### PROBLEM DESCRIPTION:
Print every entry below exactly, leaving out the pictures.

··· THE DATA

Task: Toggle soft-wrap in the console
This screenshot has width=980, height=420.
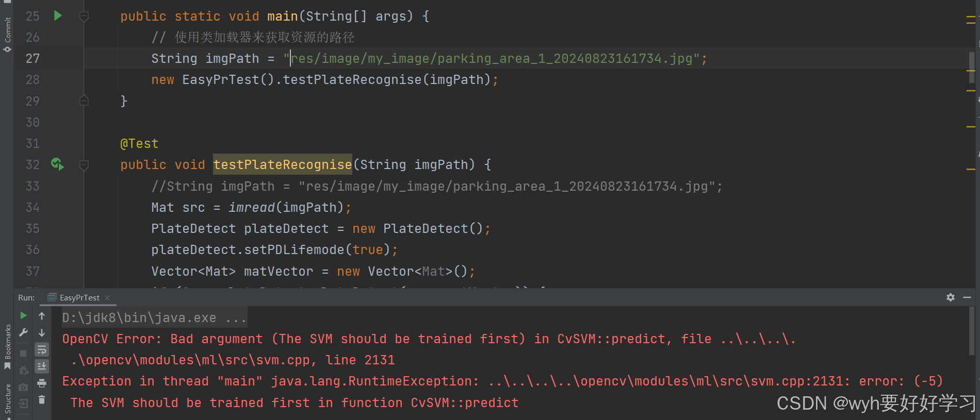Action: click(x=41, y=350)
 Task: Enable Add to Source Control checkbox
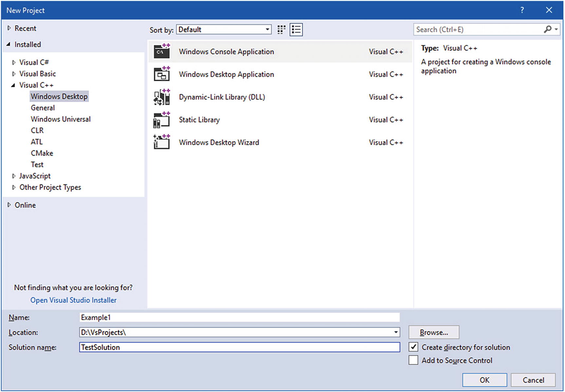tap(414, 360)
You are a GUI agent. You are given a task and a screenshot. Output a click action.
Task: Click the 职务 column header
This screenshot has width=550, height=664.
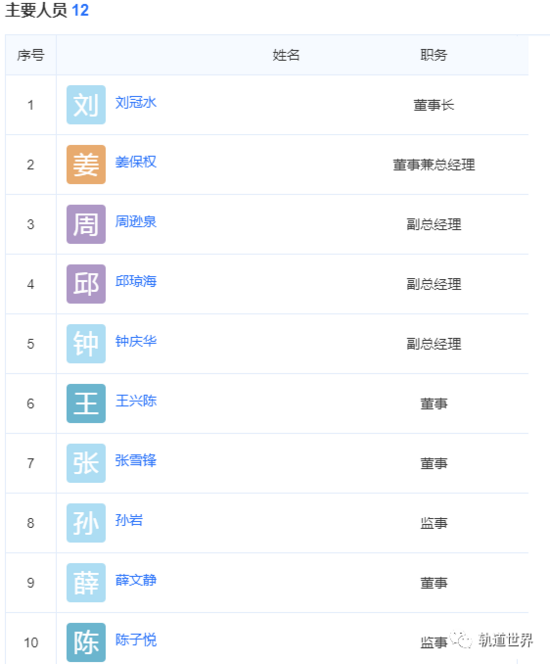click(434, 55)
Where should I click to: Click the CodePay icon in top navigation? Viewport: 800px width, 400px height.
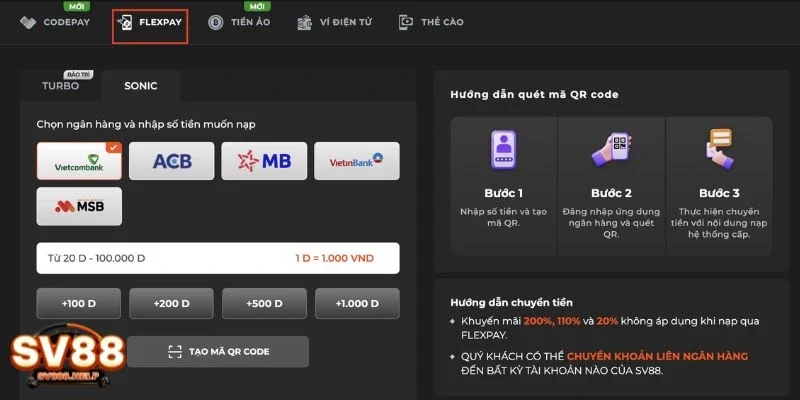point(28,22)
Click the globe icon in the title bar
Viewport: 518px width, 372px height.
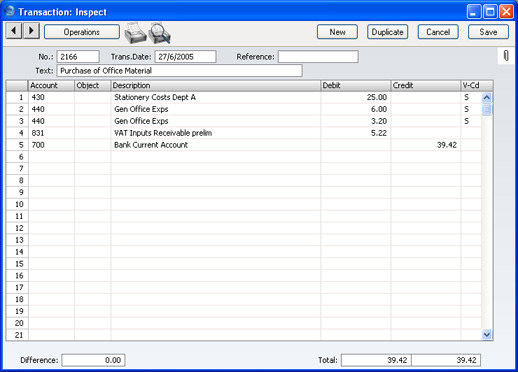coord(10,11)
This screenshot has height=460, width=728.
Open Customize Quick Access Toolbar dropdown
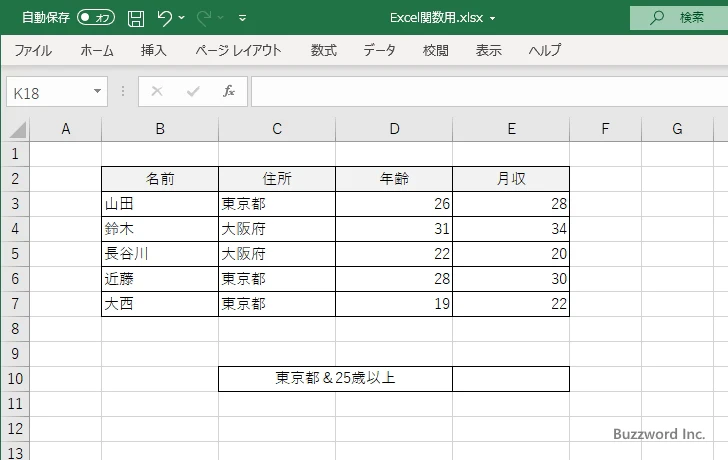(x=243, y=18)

······

### YOUR SOLUTION:
Task: Toggle soft-wrap in the console
This screenshot has width=980, height=420.
Action: click(x=41, y=350)
 Task: Enable Add to Source Control checkbox
tap(414, 360)
You are a GUI agent. You are given a task and a screenshot. Output a click action.
Task: Click the 职务 column header
This screenshot has width=550, height=664.
click(434, 55)
Where should I click to: Click the CodePay icon in top navigation? Viewport: 800px width, 400px height.
point(28,22)
Click the globe icon in the title bar
Viewport: 518px width, 372px height.
coord(10,11)
This screenshot has height=460, width=728.
Open Customize Quick Access Toolbar dropdown
(x=243, y=18)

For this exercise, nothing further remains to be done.